Cette situation n'existe pas encore. Mais, d'ici à 2011, la première ligne de ce téléphérique urbain de grande capacité pourrait entrer en service à Limeil-Brévannes (Val-de-Marne). Elle y relierait le sud de la ville au futur terminus de la ligne 8 du métro, à Créteil, après son prolongement via Les Temps durables : un quartier prochainement construit, que le maire, Joseph Rossignol, veut écologiquement exemplaire.
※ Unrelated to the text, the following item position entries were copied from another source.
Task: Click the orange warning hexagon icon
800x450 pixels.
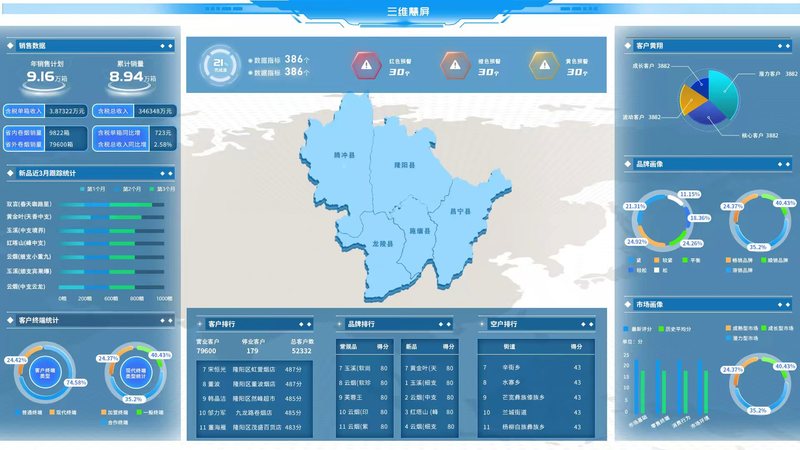Action: (x=456, y=66)
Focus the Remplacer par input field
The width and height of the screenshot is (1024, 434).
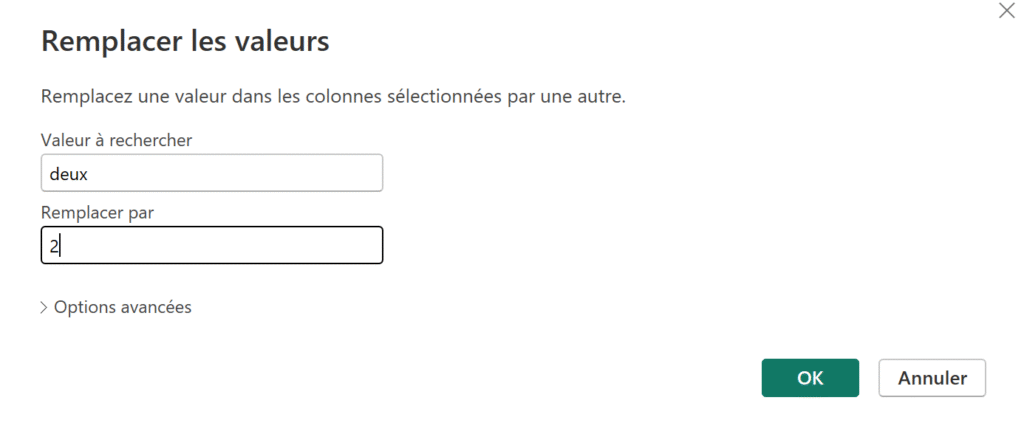[x=211, y=246]
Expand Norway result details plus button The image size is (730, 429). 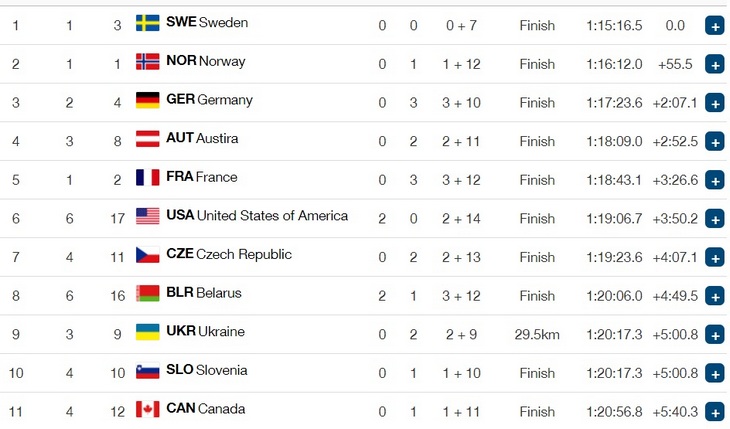715,64
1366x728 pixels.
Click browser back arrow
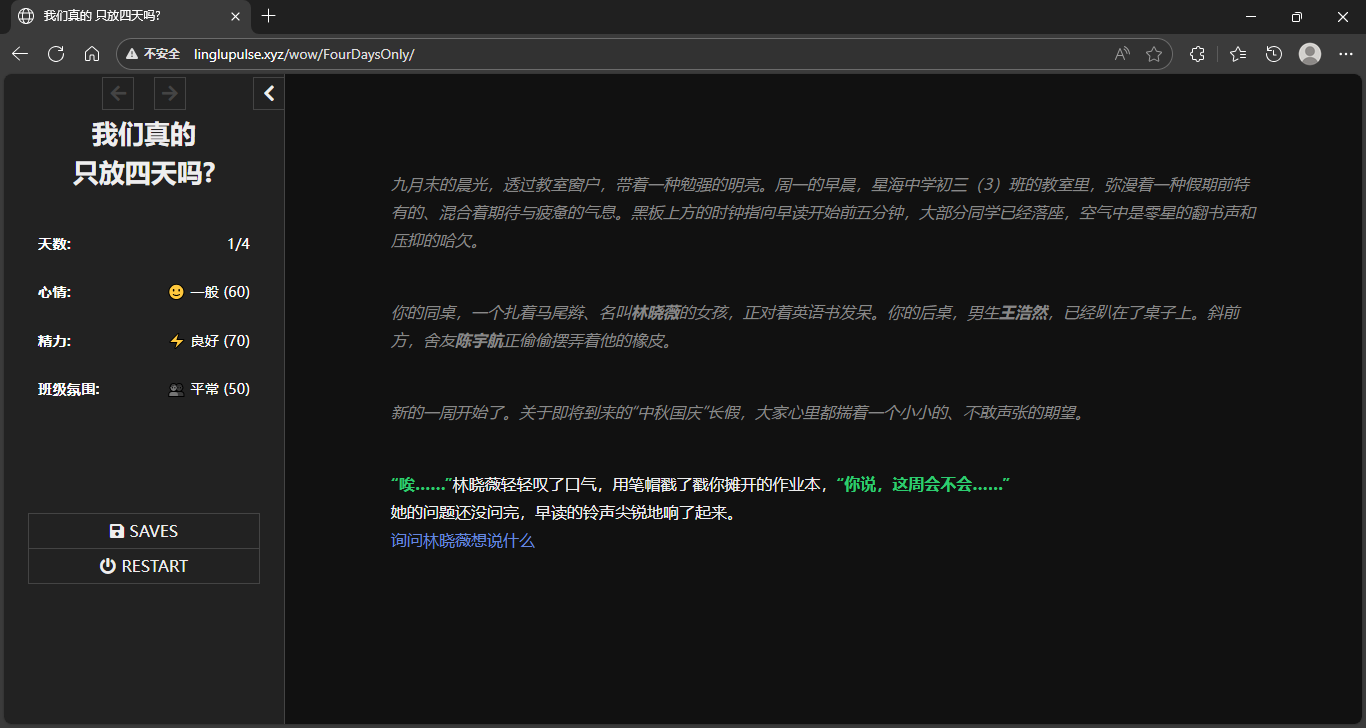(20, 54)
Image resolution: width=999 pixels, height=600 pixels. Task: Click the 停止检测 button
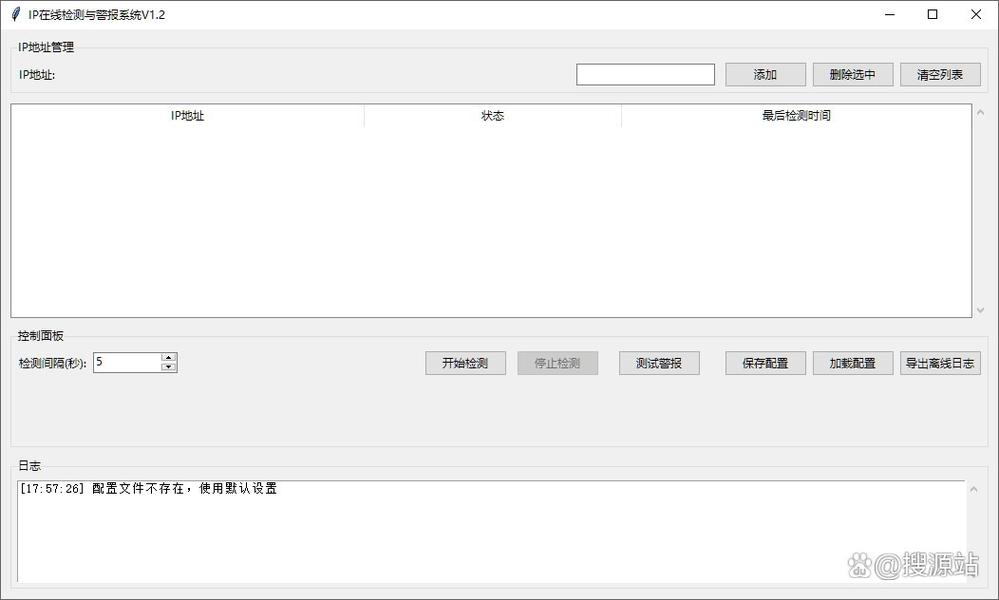557,363
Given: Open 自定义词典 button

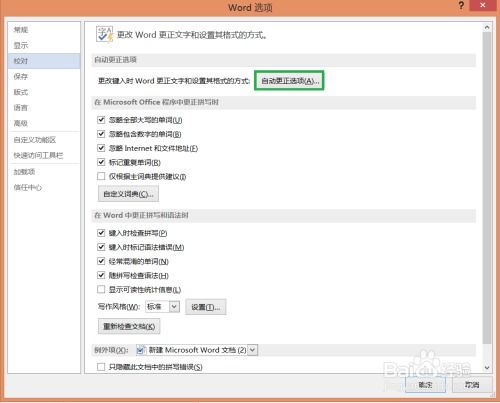Looking at the screenshot, I should (128, 194).
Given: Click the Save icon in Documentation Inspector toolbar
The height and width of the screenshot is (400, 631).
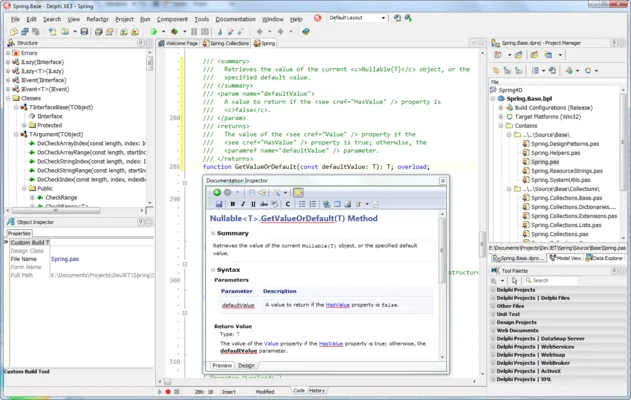Looking at the screenshot, I should [x=219, y=204].
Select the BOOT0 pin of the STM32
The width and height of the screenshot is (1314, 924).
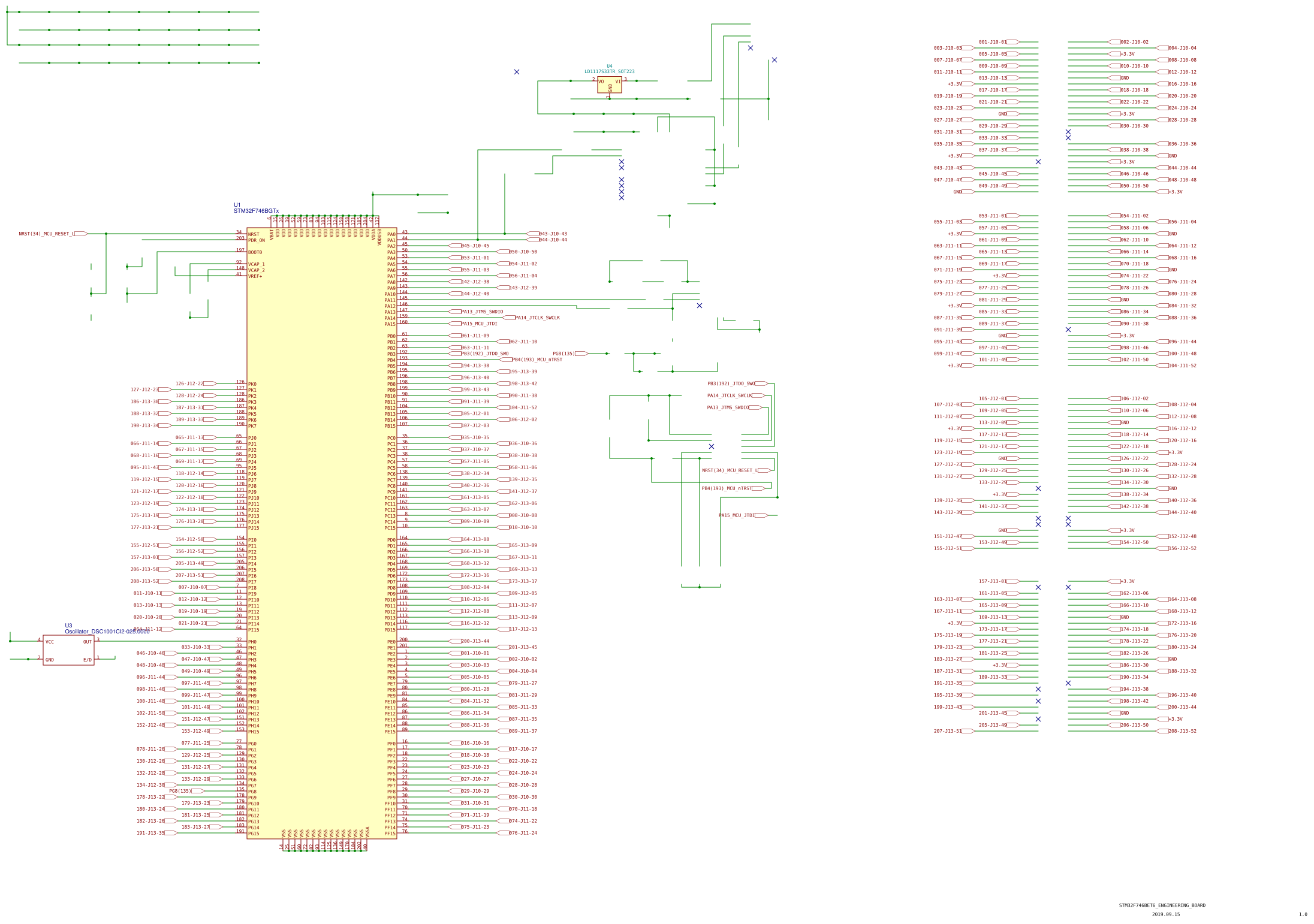point(255,252)
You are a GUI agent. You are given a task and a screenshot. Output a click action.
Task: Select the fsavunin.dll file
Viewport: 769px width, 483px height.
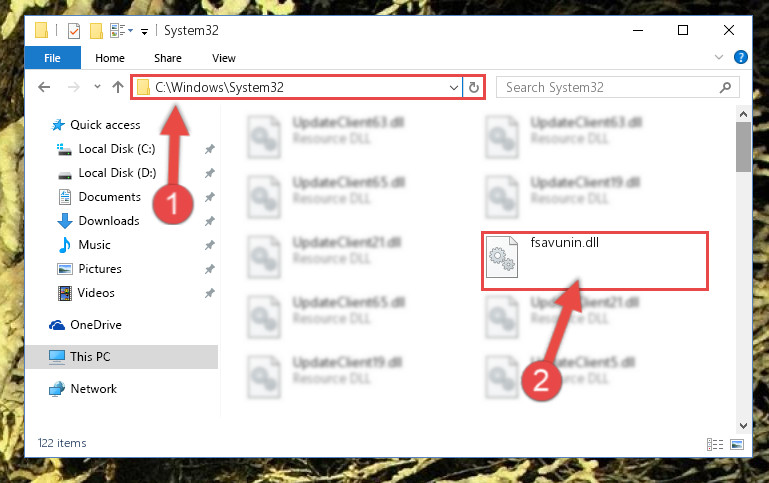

D'une capacité de 8 personnes chacune, ce sont 58 cabines qui, en onze minutes au total, parcourront les 2,8 km de la ligne, à des hauteurs variables en fonction de la topographie. Elles transporteront 1 500 personnes par heure dans chaque sens, avec la possibilité de doubler ce chiffre. Le système sera alors au maximum de ses capacités. Les passagers descendront dans les gares à hauteur du premier étage, le rez-de-chaussée étant occupé par la billetterie et des boutiques.

L’un des ingénieurs du projet, travaillant sur la faisabilité de celui-ci explique que "relier un quartier A à un quartier B", mais de rabattre les voyageurs "vers d'autres systèmes plus importants dont il serait une antenne".

Particulièrement économique, ce moyen de déplacement n'existe pas encore en Europe. Connu sous le nom de MétroCable, il a en revanche déjà fait son apparition dans la ville colombienne de Medellin. Des télécabines urbaines y ont été installées en 2004, et d'autres villes d'Amérique du Sud (Rio de Janeiro, Caracas, Lima) s'y intéressent.

Pour Veolia, la réalisation du téléphérique de Limeil-Brévannes, dont le coût est estimé à 15 millions d'euros, pourrait ainsi constituer à la fois un laboratoire et une vitrine, lui permettant de viser les marchés français et étrangers.